The Path to Full Digitization
A colleague I’ve known for many years through SGIA, Terry Corman of Firehouse Image Center, (Indianapolis, Ind.) once said, “Everything that can go digital, will go digital.” I agree with this assertion whole-heartedly, and the changes I’ve seen over the past three decades verify his assertion.
Through digitization, printing has become less of a craft and more of a science — a measurable, controllable set of processes. While some lament these changes, what is has brought is here to stay, whether we like it or not.
I recently checked in with Terry, to see where his company is along its journey to digitize what they can, and to seek ways to digitize what they currently can’t.
Marx: With your background in the photo industry, you were an early adopter of digital printing technology — especially wide-format inkjet. What, specifically, was the tipping point for Firehouse to move from a full-service photo lab to a full-fledged graphics producer?
Corman: The tipping point was technological. Early on, the printing technology was slow, with big dots, and it was fraught with day-to-day maintenance problems. When Durst came out with their 205 flatbed/roll to roll hybrid, we bought it, and new markets and customers bought the output. That was at a time when customers made a big distinction between screen printing, digital printing, and sheet-fed printing. That pigeon-hole lasted for a few years. Today, not so much.
Marx: Having talked with you in the past, I know you’re strongly committed to minimizing “touches” in the production process. What’s the motivation behind this approach, and what (and where) within the process have the real benefits been?
Corman: Long-run work is the ultimate in limiting ’touches’, but virtually every run is getting shorter. Right now, the most “touch savings” come from customers writing their own orders, and software doing the proofing and pre-press. Our labor costs continue to increase, as a percentage, while the margin on jobs decreases. Having a paperless system in place helps reduce touches, but it can also be like juggling with knives. At this point, it is not for the faint of heart.

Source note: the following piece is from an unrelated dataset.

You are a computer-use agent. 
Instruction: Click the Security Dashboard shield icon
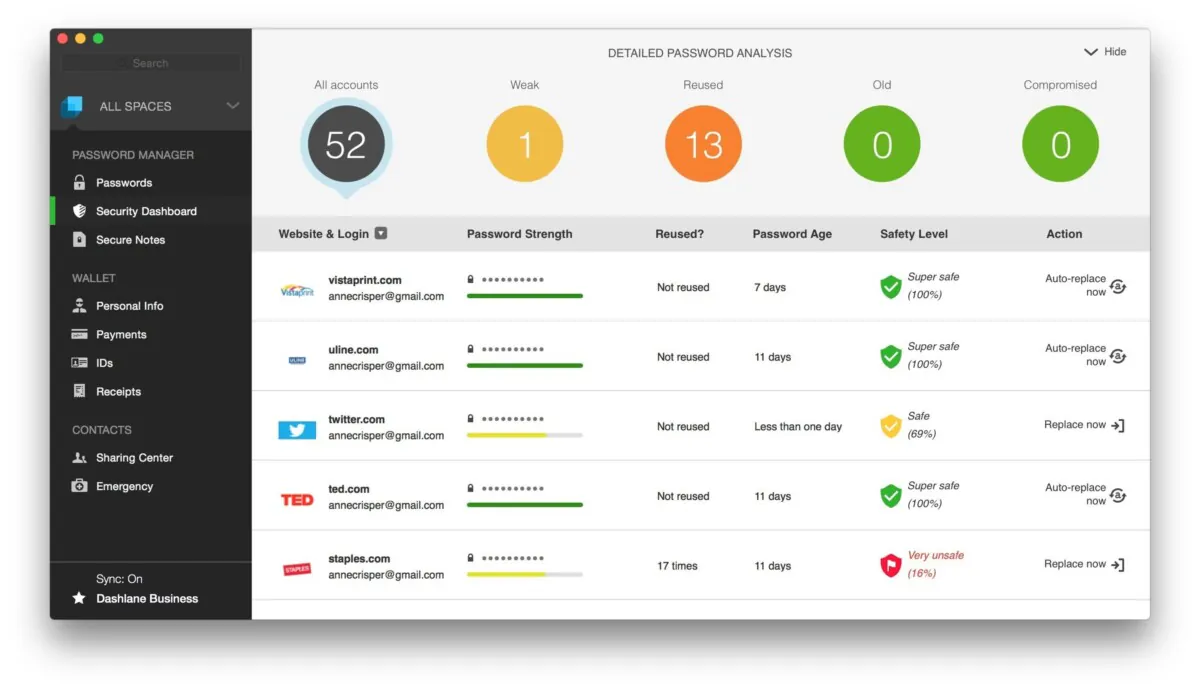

Marx: As technology continues to develop, and as more steps within the production process can be viably digitized, new opportunities come to the fore. What area is Firehouse Image Center is currently focusing on?

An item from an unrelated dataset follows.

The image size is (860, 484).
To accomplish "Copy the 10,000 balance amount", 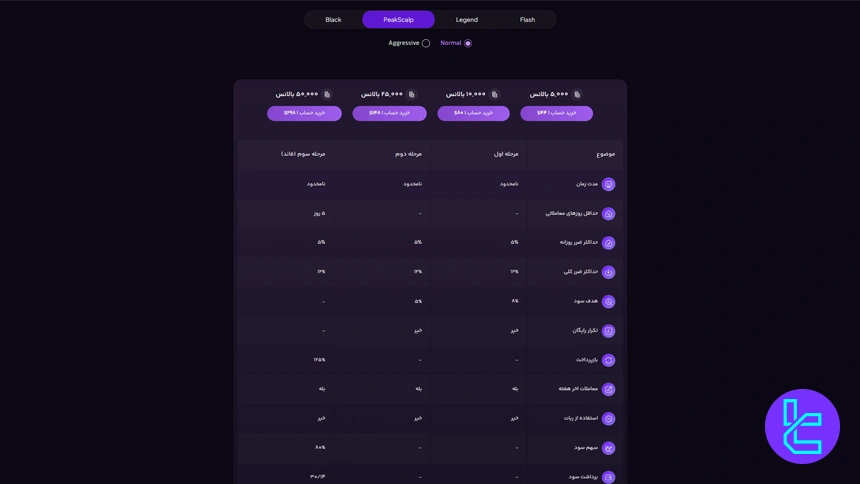I will click(494, 95).
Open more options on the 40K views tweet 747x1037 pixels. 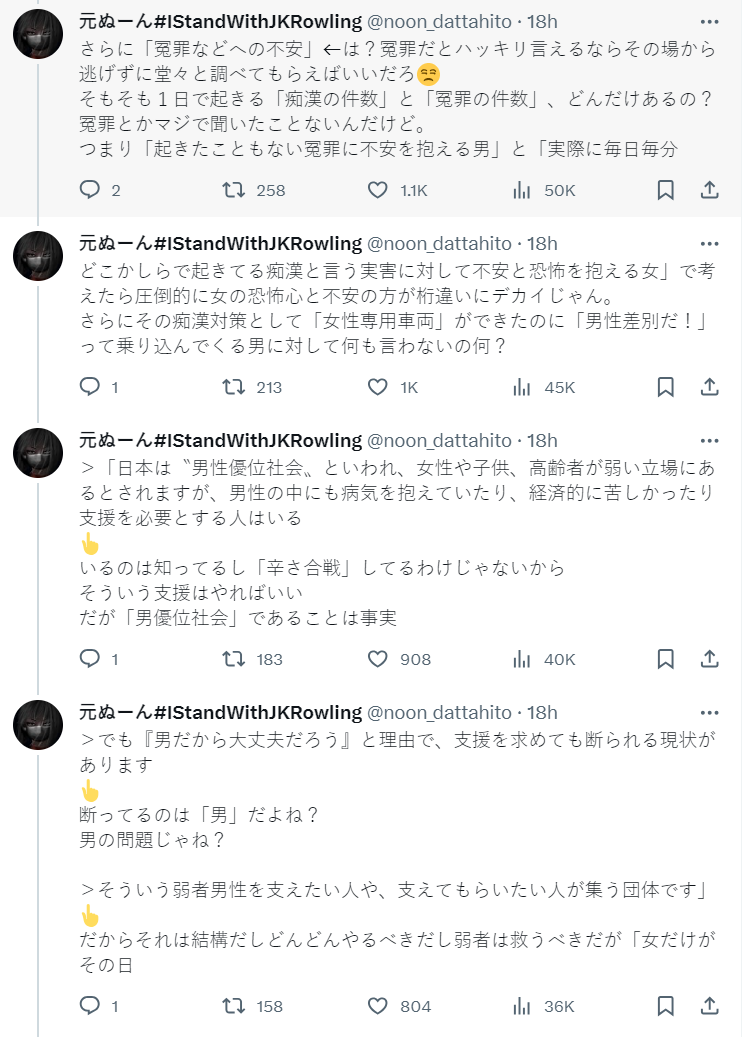709,440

Corman: We are focused on having clients do their own quotes, as well as write their own orders. Our sales staff spends a large portion of their day doing quotes. The new software makes it easy for clients to do their own quotes, automate proofing, and send a fully written order. This is our big focus right now: Saving touches on the front end that can be automated.
The move toward process digitization, particularly for moving the job through the shop, offers strong opportunities for reducing touches, limiting variables, and – in theory – controlling chaos. But these systems are new, and don’t (yet) supply “set it and forget it” solutions for the graphics sector. Much of the work we do is still too specialized for that. The key considerations here related to process control and experienced, balanced (or limited) by the high variability of applications in the graphics segment.